THE EXERCISE: Copy out the stretch of records from the line containing "Tecnología de Shopify (214, 270)" through the end of the records, reproducing each line exactly and leaving out everything else.

EXERCISE INPUT:
====

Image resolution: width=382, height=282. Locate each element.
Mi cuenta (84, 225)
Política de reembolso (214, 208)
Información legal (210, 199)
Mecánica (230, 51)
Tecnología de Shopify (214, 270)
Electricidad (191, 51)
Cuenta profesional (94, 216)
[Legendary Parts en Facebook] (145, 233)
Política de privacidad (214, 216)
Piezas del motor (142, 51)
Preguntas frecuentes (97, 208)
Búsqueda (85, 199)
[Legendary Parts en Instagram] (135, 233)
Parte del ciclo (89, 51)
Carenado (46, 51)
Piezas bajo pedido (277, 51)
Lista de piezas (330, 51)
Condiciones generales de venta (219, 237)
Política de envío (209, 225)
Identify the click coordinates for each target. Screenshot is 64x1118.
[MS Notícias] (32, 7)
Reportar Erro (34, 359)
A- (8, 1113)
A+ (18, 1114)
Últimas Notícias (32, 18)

====

FULL ANSWER:
Tecnología de Shopify (214, 270)
Electricidad (191, 51)
Cuenta profesional (94, 216)
[Legendary Parts en Facebook] (145, 233)
Política de privacidad (214, 216)
Piezas del motor (142, 51)
Preguntas frecuentes (97, 208)
Búsqueda (85, 199)
[Legendary Parts en Instagram] (135, 233)
Parte del ciclo (89, 51)
Carenado (46, 51)
Piezas bajo pedido (277, 51)
Lista de piezas (330, 51)
Condiciones generales de venta (219, 237)
Política de envío (209, 225)
Identify the click coordinates for each target. Screenshot is 64x1118.
[MS Notícias] (32, 7)
Reportar Erro (34, 359)
A- (8, 1113)
A+ (18, 1114)
Últimas Notícias (32, 18)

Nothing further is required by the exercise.